Exercise text:

Obviously drought has also been an issue for us, as many of the lakes and tributaries have little to no water in them this year, resulting in a lack of any aquatic vegetation. Water levels in Folsom Lake, for example, are so far reduced that the Park Service has had to build additional parking lots on the water side of the boat ramp in order for people to be able to get close to the new shoreline.

Map of Folsom Lake, with parking instructions drawn on by park official. X marks location of new parking lot, which is still at 15 minute walk to the shoreline.

In the following weeks we will head up to the foothills in search of remaining freshwater species, as well as explore the Bay Area coastline and salt marsh/Delta area for marine and brackish species. Stay tuned!

Sample preservation experiment

October 1, 2015Field Work, UncategorizedPreservation, Samplinglauraevann

During ZEN DNA extractions we noticed that samples preserved in the Zymo buffer were forming a precipitate with the C1 solution from the MoBio kit. Furthermore, many of the samples also resulted in very low DNA yields, perhaps correlated with the precipitate formation. Any microbiologist will tell you that there are many different ways to preserve samples from the field, but there does not seem to be a universal *best* method.

We decided the best way to approach this problem for the Seagrass Microbiome project was to explore a variety of sample preservation methods and see which approximated the ‘real’ microbiome best (as measured by preservation on dry ice). We chose the following methods to try: Dry ice, Zymo, RNA-later, Drierite, and Ethanol. We also wanted to investigate how different preservation methods performed over time. We chose 4 time points post sampling for our extractions: 24 hours, 1 week, 2 weeks, and 1 month.

We drove to Putah Creek in Winters in search of submerged aquatic plants in the Alismatales (the order that contains the seagrasses). Here is a photo of our study site:

We found a bed of Elodea canadensis growing near the shore and started sampling.

Task brief: Pick up the seagrass microbiome field-work post after its final sentence and continue it in the same voice.

(Items from a dataset)
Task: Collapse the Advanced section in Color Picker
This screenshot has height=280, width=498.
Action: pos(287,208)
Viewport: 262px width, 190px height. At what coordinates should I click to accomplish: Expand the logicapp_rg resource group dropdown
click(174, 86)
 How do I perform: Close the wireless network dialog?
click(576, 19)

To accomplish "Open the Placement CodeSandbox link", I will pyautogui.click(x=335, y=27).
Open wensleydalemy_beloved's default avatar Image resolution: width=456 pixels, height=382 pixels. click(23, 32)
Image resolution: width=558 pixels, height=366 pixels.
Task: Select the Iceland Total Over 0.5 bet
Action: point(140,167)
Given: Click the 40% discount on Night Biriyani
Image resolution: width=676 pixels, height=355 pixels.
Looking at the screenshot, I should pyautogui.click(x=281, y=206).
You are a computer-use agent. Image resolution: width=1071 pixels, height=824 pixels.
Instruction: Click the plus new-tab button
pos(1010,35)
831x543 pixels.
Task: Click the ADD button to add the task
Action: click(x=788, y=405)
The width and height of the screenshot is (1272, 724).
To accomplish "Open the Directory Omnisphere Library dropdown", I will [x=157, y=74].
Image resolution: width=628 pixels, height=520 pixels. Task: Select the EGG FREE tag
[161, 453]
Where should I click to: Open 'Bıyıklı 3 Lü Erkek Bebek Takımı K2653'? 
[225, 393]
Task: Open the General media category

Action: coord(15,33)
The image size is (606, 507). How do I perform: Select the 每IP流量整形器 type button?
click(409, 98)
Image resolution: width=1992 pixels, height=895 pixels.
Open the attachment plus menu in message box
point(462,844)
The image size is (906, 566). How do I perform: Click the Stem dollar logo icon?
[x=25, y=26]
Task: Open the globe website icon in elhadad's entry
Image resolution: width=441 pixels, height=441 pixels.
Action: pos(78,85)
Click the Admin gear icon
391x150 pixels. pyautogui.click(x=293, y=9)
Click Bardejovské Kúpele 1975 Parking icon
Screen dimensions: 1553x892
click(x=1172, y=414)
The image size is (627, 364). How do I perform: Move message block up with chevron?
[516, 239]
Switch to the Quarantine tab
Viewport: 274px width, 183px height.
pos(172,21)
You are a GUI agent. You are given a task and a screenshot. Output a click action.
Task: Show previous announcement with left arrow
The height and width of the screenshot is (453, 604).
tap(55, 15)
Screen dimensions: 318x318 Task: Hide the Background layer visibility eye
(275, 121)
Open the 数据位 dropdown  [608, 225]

Output below:
We pulled out whole plants and divided them into root and leaf for each of our trial preservation methods, with 3 replicates per method per time point. We extracted DNA at each of the different time points, and did PCR of the 16S SSU rRNA gene, with subsequent library preparation and sequencing on the Illumina Mi-Seq. We used QIIME to analyze the sequence data and compare species diversity between our preservation methods.

Our PCoA plot shows that preservation in Zymo best approximates the community captured using dry ice (our control), and that Drierite and Ethanol were both very different from anything else. RNA-later appears close to Zymo and dry ice, but we only have 5 data points for it. For the RNA-later and Ethanol extractions, we extracted directly from the solution without pelleting, which may have affected our end result.

The taxonomy table supports the trend seen in our PCoA plot, with Drierite and Ethanol being very different, and Zymo, dry ice, and our 5 RNA-later time points showing similar communities.

Looking at variation in community structure across time points within Zymo we see little to no change.

Weighted unifrac PCoA showing time point variation within Zymo

However, we see some change in community structure by the month mark with dry ice.

Weighted unifrac PCoA showing time point variation within dry ice

Take home messages from our sample preservation experiment:

Using Drierite as a preservation technique does not capture the community assembly well.
RNA-later and Ethanol could have had better success with pelleting and removing the supernatant prior to extraction. We may investigate this further in the future.
In spite of our initial concerns regarding precipitate forming in the Zymo buffer, Zymo is the clear winner in our trial.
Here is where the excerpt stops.